**Description of the task**
State the number of lines in the records underneath where the word "green" turns up, and say nothing else.

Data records
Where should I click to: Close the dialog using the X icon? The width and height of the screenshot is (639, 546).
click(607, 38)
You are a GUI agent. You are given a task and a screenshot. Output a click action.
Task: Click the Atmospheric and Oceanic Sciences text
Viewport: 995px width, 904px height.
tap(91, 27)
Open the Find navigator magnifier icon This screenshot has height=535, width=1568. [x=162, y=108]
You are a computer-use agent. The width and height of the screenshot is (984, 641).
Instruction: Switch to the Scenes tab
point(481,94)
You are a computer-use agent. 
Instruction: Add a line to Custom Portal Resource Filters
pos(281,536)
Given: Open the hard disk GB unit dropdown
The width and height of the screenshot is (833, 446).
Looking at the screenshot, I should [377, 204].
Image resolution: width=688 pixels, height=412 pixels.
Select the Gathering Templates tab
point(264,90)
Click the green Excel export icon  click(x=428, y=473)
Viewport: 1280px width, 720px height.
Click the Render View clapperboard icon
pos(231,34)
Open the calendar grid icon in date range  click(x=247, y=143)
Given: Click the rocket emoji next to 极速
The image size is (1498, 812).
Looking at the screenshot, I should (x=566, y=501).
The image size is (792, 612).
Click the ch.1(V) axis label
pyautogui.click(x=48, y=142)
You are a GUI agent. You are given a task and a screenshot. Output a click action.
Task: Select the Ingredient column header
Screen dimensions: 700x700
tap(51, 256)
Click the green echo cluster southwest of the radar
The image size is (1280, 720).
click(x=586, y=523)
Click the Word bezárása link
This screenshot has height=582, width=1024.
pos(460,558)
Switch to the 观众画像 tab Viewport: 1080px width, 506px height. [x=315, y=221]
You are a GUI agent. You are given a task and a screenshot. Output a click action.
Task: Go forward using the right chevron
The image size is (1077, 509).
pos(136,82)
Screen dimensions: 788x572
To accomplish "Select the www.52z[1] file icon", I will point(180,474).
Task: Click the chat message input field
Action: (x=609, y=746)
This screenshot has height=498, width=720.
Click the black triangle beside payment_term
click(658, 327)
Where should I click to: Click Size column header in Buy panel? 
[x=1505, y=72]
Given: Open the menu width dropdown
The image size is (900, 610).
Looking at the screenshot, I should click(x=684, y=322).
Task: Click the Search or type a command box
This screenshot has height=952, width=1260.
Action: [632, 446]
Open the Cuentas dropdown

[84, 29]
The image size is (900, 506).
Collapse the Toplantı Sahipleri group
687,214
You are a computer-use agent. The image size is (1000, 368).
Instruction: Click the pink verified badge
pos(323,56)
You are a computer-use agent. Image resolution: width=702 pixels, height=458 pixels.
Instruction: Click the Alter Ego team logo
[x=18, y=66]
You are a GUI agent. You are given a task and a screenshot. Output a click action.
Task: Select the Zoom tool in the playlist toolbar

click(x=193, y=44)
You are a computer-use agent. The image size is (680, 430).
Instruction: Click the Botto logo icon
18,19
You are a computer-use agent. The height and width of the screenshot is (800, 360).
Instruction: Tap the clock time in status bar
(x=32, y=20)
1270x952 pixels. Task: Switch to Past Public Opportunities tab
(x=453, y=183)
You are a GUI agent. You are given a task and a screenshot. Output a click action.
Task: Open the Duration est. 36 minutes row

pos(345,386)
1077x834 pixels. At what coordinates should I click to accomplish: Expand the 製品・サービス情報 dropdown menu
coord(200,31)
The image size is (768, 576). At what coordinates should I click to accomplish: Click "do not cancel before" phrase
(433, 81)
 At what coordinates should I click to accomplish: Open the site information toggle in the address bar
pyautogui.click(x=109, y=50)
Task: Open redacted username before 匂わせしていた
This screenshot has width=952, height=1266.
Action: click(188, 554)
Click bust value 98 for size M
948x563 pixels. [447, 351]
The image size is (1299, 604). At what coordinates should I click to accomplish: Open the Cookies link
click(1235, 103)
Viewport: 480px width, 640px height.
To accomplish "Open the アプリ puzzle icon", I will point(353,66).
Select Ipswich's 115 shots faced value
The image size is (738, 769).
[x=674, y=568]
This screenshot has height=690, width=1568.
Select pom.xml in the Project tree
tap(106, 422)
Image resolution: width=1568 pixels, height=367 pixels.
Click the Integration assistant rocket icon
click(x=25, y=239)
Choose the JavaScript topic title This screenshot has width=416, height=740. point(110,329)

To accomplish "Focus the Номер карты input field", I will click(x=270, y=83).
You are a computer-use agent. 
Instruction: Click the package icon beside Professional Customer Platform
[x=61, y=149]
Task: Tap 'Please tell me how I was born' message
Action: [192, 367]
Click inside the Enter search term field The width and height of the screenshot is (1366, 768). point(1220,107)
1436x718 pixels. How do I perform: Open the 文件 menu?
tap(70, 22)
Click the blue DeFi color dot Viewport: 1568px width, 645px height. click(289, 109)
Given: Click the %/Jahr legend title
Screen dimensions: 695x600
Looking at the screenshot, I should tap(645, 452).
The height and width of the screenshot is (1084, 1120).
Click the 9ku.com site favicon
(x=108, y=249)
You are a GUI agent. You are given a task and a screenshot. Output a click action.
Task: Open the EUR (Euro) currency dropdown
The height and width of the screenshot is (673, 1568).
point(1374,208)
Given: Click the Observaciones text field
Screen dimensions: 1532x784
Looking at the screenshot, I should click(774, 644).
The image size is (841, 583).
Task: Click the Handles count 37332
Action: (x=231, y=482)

**Exercise response**
2